Start of TASK MATERIAL
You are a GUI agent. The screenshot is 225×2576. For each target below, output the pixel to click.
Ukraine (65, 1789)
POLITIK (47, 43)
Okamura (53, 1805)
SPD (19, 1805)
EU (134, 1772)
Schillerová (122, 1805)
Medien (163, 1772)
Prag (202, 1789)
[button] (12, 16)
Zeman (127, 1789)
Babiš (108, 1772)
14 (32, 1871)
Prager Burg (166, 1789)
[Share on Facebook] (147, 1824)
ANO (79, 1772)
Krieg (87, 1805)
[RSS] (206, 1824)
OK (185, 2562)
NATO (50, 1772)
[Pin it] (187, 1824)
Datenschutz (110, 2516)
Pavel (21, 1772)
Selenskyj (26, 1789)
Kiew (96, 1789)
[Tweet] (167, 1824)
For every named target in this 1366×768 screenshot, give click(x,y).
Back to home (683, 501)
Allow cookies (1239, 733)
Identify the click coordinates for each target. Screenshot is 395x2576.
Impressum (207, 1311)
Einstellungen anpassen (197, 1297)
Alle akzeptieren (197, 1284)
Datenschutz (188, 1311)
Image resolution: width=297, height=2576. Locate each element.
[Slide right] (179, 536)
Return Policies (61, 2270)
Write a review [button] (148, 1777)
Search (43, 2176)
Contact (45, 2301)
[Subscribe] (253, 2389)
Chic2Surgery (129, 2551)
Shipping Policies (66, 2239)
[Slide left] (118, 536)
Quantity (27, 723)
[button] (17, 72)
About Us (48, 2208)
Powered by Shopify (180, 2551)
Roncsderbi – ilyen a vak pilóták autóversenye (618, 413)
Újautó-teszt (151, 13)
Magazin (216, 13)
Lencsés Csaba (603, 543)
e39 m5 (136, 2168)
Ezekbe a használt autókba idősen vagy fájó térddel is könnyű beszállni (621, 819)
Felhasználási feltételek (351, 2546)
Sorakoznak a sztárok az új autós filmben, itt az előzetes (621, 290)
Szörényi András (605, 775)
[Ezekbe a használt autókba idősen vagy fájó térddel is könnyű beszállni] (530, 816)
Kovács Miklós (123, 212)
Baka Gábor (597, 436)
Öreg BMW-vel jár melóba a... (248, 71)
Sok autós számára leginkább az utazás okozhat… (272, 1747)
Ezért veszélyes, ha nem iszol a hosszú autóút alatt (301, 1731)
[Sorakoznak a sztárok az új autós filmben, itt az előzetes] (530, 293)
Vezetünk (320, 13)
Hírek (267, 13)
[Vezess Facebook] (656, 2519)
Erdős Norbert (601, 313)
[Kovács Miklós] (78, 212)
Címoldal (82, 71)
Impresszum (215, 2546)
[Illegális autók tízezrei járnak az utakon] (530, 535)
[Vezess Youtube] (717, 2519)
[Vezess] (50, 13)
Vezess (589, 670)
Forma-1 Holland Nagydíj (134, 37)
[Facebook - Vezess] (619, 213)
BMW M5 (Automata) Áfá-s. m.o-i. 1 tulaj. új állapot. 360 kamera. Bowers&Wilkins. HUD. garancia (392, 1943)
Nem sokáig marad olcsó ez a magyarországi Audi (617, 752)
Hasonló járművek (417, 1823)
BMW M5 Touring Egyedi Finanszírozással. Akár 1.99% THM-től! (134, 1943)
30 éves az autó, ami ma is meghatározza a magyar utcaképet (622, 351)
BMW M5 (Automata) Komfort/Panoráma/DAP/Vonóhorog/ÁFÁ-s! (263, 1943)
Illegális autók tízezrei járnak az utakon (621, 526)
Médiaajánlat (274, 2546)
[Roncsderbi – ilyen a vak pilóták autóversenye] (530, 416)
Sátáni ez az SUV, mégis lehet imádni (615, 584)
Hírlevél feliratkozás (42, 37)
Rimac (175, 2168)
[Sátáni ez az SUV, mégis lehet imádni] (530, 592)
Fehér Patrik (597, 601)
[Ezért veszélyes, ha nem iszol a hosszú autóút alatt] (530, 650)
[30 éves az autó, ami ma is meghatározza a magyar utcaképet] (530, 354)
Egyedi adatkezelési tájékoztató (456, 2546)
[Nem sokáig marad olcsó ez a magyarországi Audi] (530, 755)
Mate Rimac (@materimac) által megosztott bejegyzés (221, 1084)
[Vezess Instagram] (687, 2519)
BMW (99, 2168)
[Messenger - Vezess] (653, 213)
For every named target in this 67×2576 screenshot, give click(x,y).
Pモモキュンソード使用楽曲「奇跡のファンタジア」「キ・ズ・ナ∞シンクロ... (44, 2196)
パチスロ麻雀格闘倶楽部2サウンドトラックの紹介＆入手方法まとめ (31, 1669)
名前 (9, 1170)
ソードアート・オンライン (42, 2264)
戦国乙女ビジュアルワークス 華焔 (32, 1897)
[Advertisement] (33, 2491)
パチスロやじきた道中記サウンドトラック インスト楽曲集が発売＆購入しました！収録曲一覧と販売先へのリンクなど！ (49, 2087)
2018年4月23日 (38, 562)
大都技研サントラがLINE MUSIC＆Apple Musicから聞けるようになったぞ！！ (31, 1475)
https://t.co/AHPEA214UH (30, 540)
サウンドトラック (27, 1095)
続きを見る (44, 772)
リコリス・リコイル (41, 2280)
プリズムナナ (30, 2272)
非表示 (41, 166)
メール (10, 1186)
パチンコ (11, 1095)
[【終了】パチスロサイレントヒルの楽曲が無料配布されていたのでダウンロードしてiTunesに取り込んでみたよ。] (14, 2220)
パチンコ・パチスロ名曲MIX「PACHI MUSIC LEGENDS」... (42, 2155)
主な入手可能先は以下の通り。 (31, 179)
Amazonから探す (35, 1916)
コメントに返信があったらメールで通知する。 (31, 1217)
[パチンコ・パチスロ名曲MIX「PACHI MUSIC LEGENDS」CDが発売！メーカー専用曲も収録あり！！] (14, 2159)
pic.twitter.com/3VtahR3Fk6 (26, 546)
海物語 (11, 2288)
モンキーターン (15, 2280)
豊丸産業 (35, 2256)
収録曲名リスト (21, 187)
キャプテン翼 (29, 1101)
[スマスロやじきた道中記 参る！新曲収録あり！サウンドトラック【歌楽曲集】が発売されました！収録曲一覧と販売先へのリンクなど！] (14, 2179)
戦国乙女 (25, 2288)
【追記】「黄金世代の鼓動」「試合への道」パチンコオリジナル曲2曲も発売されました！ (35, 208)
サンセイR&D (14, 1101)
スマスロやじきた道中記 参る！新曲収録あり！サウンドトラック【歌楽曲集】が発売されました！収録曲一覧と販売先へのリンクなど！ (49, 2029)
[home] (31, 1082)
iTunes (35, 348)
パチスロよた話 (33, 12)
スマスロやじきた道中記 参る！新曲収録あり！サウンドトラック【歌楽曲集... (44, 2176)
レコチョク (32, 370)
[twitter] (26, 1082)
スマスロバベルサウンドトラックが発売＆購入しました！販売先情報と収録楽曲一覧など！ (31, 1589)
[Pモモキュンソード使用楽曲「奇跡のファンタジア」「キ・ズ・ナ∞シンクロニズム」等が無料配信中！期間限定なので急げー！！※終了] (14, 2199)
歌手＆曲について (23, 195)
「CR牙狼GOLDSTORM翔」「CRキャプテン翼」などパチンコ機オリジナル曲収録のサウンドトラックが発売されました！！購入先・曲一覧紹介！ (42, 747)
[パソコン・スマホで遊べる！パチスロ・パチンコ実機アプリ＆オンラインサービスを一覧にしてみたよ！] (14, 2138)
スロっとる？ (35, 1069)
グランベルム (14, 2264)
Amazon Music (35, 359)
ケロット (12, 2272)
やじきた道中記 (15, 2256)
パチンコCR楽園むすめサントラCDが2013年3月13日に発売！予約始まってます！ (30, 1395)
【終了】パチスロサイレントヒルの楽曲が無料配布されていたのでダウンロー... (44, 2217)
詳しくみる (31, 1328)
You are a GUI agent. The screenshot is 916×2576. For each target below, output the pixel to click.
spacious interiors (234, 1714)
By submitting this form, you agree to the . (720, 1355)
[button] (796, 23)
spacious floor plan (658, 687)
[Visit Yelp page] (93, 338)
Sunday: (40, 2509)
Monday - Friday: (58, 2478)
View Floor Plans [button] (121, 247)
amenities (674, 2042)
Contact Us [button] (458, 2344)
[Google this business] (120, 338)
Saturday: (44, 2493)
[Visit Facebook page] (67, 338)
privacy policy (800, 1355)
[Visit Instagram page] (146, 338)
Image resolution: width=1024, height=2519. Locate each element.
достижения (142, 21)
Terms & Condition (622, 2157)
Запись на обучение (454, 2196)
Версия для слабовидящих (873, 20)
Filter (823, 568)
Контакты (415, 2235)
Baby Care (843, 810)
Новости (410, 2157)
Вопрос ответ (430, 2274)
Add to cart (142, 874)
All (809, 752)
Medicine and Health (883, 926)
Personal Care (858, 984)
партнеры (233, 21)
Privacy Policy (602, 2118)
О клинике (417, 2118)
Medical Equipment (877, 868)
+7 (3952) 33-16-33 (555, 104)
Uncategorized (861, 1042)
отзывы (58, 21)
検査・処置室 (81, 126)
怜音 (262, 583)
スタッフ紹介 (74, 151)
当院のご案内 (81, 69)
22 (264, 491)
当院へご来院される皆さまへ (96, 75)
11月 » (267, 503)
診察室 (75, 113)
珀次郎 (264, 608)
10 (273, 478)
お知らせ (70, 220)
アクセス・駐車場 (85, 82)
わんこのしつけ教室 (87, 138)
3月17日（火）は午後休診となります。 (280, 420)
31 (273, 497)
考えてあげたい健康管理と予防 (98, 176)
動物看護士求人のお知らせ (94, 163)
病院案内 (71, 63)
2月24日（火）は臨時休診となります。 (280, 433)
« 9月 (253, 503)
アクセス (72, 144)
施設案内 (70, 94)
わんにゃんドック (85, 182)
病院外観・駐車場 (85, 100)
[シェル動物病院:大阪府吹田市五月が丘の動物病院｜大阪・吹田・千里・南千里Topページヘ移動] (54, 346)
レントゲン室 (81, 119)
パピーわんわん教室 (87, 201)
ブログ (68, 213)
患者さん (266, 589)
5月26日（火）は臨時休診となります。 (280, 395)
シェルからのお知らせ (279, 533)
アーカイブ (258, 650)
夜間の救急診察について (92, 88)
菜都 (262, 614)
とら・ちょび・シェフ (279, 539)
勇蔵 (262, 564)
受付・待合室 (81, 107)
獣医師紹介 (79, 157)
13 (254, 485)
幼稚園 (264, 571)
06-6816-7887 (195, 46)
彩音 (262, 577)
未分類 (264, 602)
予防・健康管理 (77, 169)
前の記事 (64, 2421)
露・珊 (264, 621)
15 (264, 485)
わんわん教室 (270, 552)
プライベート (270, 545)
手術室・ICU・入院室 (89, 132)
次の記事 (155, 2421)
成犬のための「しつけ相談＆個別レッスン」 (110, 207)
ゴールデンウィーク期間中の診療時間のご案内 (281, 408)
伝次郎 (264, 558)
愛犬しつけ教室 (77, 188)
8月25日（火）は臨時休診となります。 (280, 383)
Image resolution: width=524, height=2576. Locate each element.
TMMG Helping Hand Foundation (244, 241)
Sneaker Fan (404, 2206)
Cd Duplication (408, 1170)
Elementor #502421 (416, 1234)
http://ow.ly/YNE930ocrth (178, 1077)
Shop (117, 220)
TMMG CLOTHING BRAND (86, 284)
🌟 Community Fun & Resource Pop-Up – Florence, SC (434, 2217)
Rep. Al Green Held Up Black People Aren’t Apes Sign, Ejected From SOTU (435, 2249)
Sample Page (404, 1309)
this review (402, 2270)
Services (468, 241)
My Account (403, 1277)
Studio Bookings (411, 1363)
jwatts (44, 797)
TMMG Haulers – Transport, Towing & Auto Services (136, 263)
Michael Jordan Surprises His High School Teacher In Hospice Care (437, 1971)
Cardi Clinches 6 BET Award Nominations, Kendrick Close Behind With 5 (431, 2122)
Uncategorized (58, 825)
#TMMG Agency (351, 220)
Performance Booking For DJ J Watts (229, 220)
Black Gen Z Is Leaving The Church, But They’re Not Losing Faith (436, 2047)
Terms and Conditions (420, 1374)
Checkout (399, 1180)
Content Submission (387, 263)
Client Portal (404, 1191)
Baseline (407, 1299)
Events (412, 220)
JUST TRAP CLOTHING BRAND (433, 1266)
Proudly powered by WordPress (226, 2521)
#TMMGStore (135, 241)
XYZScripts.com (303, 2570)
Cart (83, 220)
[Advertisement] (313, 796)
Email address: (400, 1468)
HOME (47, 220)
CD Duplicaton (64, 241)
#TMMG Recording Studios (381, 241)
End of TASK MATERIAL
YOUR ASSIGNMENT -
Please transcribe exactly the lines above from the line that has "e39 m5 (136, 2168)" up to and including the line that has "Egyedi adatkezelési tájékoztató (456, 2546)"; no other line belongs in the answer.

ANSWER TO THE EXERCISE -
e39 m5 (136, 2168)
Ezekbe a használt autókba idősen vagy fájó térddel is könnyű beszállni (621, 819)
Felhasználási feltételek (351, 2546)
Sorakoznak a sztárok az új autós filmben, itt az előzetes (621, 290)
Szörényi András (605, 775)
[Ezekbe a használt autókba idősen vagy fájó térddel is könnyű beszállni] (530, 816)
Kovács Miklós (123, 212)
Baka Gábor (597, 436)
Öreg BMW-vel jár melóba a... (248, 71)
Sok autós számára leginkább az utazás okozhat… (272, 1747)
Ezért veszélyes, ha nem iszol a hosszú autóút alatt (301, 1731)
[Sorakoznak a sztárok az új autós filmben, itt az előzetes] (530, 293)
Vezetünk (320, 13)
Hírek (267, 13)
[Vezess Facebook] (656, 2519)
Erdős Norbert (601, 313)
[Kovács Miklós] (78, 212)
Címoldal (82, 71)
Impresszum (215, 2546)
[Illegális autók tízezrei járnak az utakon] (530, 535)
[Vezess Youtube] (717, 2519)
[Vezess] (50, 13)
Vezess (589, 670)
Forma-1 Holland Nagydíj (134, 37)
[Facebook - Vezess] (619, 213)
BMW M5 (Automata) Áfá-s. m.o-i. 1 tulaj. új állapot. 360 kamera. Bowers&Wilkins. HUD. garancia (392, 1943)
Nem sokáig marad olcsó ez a magyarországi Audi (617, 752)
Hasonló járművek (417, 1823)
BMW M5 Touring Egyedi Finanszírozással. Akár 1.99% THM-től! (134, 1943)
30 éves az autó, ami ma is meghatározza a magyar utcaképet (622, 351)
BMW M5 (Automata) Komfort/Panoráma/DAP/Vonóhorog/ÁFÁ-s! (263, 1943)
Illegális autók tízezrei járnak az utakon (621, 526)
Médiaajánlat (274, 2546)
[Roncsderbi – ilyen a vak pilóták autóversenye] (530, 416)
Sátáni ez az SUV, mégis lehet imádni (615, 584)
Hírlevél feliratkozás (42, 37)
Rimac (175, 2168)
[Sátáni ez az SUV, mégis lehet imádni] (530, 592)
Fehér Patrik (597, 601)
[Ezért veszélyes, ha nem iszol a hosszú autóút alatt] (530, 650)
[30 éves az autó, ami ma is meghatározza a magyar utcaképet] (530, 354)
Egyedi adatkezelési tájékoztató (456, 2546)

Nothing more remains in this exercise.